Depois fez-se um silencio sepulcral, os dervixes foram entrando um a um e se posicionam em pé. Vestiam saias rodadas, uma capa preta e chapéus cônicos. (Dica: se você ficar do lado direto de quem entra na sala, ficará de frente para eles).
Sentaram-se no chão sobre pequenos tapetes de lã, fizeram uma reverência quase tocando o chão com a fronte, levantaram, tiraram a capa, cumprimentaram o mestre, os braços cruzados sobre o peito, a cabeça ligeiramente inclinada e começaram a rodar. A palma da mão direita voltada para o céu e a da esquerda para a terra, transformando o corpo numa ligação entre os dois universos.

## Dados fornecidos
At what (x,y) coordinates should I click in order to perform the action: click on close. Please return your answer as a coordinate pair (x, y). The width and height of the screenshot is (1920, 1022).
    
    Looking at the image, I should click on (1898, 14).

## Pedido
Transcreva na íntegra o texto sobre os dervixes, sem mudar nenhuma palavra nem pontuação.

## Resposta esperada
Depois fez-se um silencio sepulcral, os dervixes foram entrando um a um e se posicionam em pé. Vestiam saias rodadas, uma capa preta e chapéus cônicos. (Dica: se você ficar do lado direto de quem entra na sala, ficará de frente para eles).
Sentaram-se no chão sobre pequenos tapetes de lã, fizeram uma reverência quase tocando o chão com a fronte, levantaram, tiraram a capa, cumprimentaram o mestre, os braços cruzados sobre o peito, a cabeça ligeiramente inclinada e começaram a rodar. A palma da mão direita voltada para o céu e a da esquerda para a terra, transformando o corpo numa ligação entre os dois universos.